Data supplied:
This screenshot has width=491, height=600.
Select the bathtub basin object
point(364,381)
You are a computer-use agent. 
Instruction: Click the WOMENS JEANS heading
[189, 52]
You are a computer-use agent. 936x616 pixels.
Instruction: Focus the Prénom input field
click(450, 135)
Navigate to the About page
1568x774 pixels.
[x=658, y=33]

---

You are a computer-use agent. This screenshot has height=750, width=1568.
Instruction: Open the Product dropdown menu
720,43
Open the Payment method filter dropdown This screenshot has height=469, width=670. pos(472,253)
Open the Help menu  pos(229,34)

Assignment:
From the entries above, give again exactly the lines running from the line with "Instruction: Open the Product dropdown menu" to the line with "Open the Help"; include both of those lines.

Task output:
Instruction: Open the Product dropdown menu
720,43
Open the Payment method filter dropdown This screenshot has height=469, width=670. pos(472,253)
Open the Help menu  pos(229,34)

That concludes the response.